_Data entries:_
-------

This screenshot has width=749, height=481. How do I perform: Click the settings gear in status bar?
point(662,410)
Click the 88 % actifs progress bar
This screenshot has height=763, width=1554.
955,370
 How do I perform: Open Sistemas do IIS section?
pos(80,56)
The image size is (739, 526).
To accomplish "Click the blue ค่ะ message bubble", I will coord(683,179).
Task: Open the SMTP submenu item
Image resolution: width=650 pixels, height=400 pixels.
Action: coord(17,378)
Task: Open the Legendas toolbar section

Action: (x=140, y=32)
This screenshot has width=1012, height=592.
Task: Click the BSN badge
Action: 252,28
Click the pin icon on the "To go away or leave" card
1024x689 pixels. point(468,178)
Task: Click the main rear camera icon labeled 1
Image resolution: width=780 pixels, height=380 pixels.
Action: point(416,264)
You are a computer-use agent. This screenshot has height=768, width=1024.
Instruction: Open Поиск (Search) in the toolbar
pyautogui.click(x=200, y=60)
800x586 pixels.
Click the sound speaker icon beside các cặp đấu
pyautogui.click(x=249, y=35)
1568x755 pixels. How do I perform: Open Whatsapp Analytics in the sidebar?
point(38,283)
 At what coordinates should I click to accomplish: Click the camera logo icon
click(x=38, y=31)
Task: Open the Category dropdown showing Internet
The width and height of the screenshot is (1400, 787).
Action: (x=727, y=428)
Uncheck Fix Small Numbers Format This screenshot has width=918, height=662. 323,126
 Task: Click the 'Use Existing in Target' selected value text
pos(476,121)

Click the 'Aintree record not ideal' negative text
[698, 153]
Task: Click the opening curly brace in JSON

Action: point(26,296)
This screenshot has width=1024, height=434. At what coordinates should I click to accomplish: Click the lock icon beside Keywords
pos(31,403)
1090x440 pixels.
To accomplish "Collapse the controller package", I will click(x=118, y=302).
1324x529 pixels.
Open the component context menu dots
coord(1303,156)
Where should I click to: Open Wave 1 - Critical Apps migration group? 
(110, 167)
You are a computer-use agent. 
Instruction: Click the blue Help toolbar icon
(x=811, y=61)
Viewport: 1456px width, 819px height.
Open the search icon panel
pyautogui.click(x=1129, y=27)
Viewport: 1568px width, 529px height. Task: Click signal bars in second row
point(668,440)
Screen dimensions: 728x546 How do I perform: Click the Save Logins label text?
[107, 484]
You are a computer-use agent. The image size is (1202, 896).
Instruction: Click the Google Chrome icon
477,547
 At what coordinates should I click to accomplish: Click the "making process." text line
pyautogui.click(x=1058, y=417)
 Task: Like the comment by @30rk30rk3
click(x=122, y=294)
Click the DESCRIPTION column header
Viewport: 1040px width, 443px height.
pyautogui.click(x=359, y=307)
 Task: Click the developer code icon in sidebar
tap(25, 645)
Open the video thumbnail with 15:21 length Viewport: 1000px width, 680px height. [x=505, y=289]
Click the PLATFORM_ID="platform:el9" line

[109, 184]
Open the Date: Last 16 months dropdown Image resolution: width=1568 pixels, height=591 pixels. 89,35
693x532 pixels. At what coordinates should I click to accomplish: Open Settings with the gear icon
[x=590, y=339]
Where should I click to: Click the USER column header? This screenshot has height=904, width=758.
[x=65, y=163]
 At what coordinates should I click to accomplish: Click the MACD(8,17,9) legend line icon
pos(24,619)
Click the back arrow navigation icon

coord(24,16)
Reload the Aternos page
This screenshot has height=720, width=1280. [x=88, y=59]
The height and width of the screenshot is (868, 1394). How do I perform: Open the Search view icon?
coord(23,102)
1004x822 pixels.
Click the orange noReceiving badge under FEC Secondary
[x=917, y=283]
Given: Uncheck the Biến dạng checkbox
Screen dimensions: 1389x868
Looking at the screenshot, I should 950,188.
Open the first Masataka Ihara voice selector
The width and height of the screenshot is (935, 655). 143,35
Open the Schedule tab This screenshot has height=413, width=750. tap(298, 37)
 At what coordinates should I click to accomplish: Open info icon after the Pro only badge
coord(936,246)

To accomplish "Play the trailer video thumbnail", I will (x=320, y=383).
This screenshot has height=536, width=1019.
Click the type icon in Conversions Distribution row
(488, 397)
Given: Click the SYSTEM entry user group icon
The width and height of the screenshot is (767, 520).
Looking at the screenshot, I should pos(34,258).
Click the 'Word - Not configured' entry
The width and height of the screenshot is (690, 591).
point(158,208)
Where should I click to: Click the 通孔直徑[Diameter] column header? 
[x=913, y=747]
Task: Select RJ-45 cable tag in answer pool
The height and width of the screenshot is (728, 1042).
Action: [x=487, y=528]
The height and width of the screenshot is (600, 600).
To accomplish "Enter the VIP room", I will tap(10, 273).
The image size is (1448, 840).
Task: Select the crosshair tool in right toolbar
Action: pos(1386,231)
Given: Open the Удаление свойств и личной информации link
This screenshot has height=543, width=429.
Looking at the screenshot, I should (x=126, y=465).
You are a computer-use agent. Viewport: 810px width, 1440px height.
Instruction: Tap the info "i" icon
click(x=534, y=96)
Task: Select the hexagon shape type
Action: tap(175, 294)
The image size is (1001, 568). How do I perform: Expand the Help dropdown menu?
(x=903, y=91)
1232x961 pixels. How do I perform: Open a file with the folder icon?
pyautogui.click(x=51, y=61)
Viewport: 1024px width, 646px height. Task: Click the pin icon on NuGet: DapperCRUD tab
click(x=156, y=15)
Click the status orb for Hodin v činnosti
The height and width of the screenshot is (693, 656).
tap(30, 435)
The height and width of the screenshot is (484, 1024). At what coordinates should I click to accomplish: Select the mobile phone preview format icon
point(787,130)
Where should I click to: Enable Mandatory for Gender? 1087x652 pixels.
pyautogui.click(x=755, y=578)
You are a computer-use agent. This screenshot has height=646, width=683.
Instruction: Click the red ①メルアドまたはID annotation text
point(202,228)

-------

_Directions:_ Figure out how many lines in the entries above contain "computer". Write only that number.

_Exercise response:_ 5